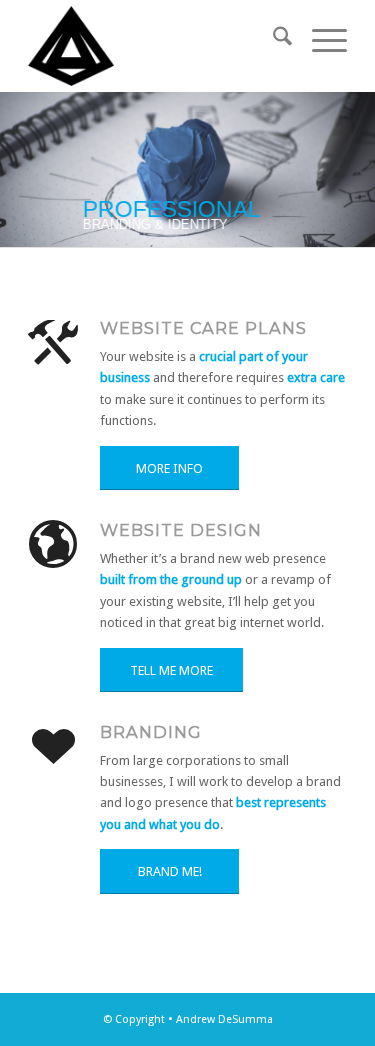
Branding (151, 732)
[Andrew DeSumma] (155, 46)
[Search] (272, 40)
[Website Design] (53, 545)
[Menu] (319, 40)
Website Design (181, 530)
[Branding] (53, 747)
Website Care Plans (203, 328)
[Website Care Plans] (53, 343)
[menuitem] (272, 40)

-----

Write the material out again exactly. Skip each picture.

Branding (151, 732)
[Andrew DeSumma] (155, 46)
[Search] (272, 40)
[Website Design] (53, 545)
[Menu] (319, 40)
Website Design (181, 530)
[Branding] (53, 747)
Website Care Plans (203, 328)
[Website Care Plans] (53, 343)
[menuitem] (272, 40)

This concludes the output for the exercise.